The ratio speaks of the efficiency with which an organisation is using its labour force in its revenue-generation matrix.

A lower payroll-to-revenue ratio is taken to mean that labour is productive, obviously taking all other factors constant.

Therefore, ROSE = salary expense (total payroll) for a particular period x 100 ÷ net sales (revenue) for a particular period

Taking, for instance, a total payroll of US$2 000 and a net sales figure of US$10 000, the ROSE will thus be 0,20 x 100, which translates to a 20 percent ROSE.

A ROSE of 0,2, or 20 percent, means salary-related expenses account for 20 percent of the revenue received over the period. This percentage in isolation of some supporting facts does not make much sense in terms of influencing decision-making.
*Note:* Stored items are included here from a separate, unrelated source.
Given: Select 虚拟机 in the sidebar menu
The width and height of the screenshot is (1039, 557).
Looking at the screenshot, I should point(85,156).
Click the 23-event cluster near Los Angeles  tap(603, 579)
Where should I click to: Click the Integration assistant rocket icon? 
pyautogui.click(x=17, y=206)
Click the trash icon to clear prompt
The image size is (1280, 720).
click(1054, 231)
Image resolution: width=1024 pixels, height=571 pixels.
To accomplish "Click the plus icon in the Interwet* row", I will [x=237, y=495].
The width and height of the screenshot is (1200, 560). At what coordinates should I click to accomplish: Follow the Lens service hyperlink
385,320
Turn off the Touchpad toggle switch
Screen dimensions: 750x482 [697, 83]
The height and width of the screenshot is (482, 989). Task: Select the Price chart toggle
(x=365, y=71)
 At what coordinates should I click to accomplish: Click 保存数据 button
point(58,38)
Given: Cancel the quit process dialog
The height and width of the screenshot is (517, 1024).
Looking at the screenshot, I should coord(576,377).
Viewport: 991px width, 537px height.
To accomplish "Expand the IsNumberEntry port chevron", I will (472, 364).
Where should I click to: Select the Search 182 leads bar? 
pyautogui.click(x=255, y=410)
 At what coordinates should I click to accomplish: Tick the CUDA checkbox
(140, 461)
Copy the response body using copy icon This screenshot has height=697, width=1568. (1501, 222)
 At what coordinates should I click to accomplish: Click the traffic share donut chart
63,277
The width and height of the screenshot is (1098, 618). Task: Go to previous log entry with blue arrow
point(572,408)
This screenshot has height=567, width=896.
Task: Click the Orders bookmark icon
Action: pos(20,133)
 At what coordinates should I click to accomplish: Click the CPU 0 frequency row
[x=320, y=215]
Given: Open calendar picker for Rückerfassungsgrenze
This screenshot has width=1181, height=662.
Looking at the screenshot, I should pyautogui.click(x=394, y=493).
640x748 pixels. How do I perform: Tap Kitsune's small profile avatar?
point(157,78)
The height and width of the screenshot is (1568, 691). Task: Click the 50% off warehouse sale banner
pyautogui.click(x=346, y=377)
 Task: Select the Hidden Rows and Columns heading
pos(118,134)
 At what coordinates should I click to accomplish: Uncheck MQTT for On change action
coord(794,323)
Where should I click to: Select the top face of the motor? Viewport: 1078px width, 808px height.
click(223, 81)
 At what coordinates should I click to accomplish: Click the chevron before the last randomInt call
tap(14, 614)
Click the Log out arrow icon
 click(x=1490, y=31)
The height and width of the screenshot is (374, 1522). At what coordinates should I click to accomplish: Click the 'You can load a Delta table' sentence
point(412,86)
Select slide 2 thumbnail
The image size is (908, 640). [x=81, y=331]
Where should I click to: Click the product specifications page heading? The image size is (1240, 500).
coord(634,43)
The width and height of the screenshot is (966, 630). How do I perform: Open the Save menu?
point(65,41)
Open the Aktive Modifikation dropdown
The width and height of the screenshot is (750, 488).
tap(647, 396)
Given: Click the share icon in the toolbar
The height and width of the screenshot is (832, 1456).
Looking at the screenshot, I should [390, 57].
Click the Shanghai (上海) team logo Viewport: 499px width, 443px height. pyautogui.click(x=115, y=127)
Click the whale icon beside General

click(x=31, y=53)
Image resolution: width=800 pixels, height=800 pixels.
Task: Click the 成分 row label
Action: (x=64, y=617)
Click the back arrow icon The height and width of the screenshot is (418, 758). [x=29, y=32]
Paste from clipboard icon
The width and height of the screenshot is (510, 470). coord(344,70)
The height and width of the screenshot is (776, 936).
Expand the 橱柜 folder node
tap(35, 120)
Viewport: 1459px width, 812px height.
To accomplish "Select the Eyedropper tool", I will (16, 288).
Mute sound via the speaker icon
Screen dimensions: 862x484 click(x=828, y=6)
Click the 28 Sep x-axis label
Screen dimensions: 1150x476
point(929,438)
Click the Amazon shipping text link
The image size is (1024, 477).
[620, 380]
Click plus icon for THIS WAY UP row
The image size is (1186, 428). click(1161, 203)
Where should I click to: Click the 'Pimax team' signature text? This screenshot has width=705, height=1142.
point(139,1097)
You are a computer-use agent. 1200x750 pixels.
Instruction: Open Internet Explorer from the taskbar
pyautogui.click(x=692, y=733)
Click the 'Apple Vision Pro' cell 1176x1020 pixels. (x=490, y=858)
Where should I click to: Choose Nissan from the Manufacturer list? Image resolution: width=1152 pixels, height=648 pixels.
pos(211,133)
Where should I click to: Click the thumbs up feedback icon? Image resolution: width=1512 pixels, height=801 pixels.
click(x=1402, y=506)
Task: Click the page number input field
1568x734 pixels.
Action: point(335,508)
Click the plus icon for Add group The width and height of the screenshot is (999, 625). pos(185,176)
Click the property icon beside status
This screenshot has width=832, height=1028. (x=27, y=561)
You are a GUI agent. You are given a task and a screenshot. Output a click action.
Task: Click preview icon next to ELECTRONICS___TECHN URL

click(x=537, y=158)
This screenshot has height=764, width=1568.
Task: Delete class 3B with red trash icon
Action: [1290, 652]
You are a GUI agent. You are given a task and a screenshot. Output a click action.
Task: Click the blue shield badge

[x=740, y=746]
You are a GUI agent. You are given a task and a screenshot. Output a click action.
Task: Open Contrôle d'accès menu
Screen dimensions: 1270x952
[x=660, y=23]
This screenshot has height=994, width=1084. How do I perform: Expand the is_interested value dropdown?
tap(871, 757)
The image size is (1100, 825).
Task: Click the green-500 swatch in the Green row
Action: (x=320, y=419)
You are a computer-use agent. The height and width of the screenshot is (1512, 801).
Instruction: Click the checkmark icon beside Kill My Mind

If you are in the pharmacy business, the ROSE is actually high due to hefty salaries accorded to pharmacists.

A very good and meaningful comparison can be made with companies in the same industry to come up with some industry averages. Industries that are labour intensive are likely to have a higher ROSE ratio.

This category includes mining, agriculture and professional services sectors, which are ordinarily heavily manned.

How to reduce the ROSE

This is where the biggest challenge is, especially for the small players who dodge business systems, processes and procedures in their day-to-day running of the business. Hire wisely and professionally.

Issues emanate from the recruitment and selection process. Do you have a system that checks people’s employment history, particularly their performance with former employers?

The quality of employees you have determines how far your business goes in productivity terms. If you have a culture of hiring relatives for the sake of it, it will be difficult to really push them to perform. Employees must be hired on merit and not relationships. They say once a business is incorporated, it becomes a separate legal persona that does not have any relatives to talk about.

In-house trainings

Productivity at work has a number of determinants, one of them being training. Once you hire people, you must subject them to some form of training on specific tasks and processes you want them to work on. These are company-specific and necessary for the attainment of organisational objectives. It helps to lower the ROSE ratio as trained people turn out to be more productive than untrained ones. On these trainings, you can either hire an expert in the area your team is deficient in or utilise those within the company who are good at issues in question.

This will save costs, but statistics have proved that hiring an outside person with a fresh mind can be more effective.

Replace unproductive workforce

A business is not a showroom to display people, or a beauty contest. It is about work that involves productivity. Do not hire a person whom you cannot fire. The tendency of keeping unproductive people at work is costly to the company for you will always have a higher ROSE ratio.

Everyone must be subjected to some training, and if they fail to improve, they are not broilers that can be kept for their meat.

They need to be offloaded lest they continue to cost the business.

Conclusion

If you are in business, be mindful of all the productivity metrics, particularly the ROSE, for, if you are not careful, you will end up being unprofitable and eventually wind up.

In most companies, salaries chew a bigger chunk of total revenue.